Work request: The first line to keep is the one containing "AI football predictions (699, 957)"; restate it and all lines after it through the end of the material, word for word and nothing else.

Task input:
● ● ● ●
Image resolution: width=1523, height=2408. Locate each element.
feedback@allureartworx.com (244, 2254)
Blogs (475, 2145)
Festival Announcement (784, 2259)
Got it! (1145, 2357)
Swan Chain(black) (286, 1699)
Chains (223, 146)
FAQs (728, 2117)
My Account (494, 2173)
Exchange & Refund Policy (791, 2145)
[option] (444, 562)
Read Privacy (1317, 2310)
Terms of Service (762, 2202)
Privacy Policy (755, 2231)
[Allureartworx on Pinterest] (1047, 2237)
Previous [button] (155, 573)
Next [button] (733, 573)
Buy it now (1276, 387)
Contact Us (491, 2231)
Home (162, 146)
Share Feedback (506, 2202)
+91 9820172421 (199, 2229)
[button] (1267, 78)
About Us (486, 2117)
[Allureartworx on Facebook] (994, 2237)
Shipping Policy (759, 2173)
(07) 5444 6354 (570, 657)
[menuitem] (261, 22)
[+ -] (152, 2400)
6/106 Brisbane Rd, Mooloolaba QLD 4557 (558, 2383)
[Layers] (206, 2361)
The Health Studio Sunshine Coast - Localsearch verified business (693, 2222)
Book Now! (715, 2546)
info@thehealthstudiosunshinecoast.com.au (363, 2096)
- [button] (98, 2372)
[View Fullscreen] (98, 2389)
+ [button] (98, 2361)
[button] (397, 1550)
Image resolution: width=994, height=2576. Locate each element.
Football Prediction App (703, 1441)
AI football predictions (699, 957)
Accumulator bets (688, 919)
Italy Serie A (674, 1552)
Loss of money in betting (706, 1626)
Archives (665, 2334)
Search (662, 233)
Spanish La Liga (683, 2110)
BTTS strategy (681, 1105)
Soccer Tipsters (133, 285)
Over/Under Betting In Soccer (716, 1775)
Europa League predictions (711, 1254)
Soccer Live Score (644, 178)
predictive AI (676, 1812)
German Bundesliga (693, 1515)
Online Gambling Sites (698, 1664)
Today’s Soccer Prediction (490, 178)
● ● ● ●
Answer space:
AI football predictions (699, 957)
Accumulator bets (688, 919)
Italy Serie A (674, 1552)
Loss of money in betting (706, 1626)
Archives (665, 2334)
Search (662, 233)
Spanish La Liga (683, 2110)
BTTS strategy (681, 1105)
Soccer Tipsters (133, 285)
Over/Under Betting In Soccer (716, 1775)
Europa League predictions (711, 1254)
Soccer Live Score (644, 178)
predictive AI (676, 1812)
German Bundesliga (693, 1515)
Online Gambling Sites (698, 1664)
Today’s Soccer Prediction (490, 178)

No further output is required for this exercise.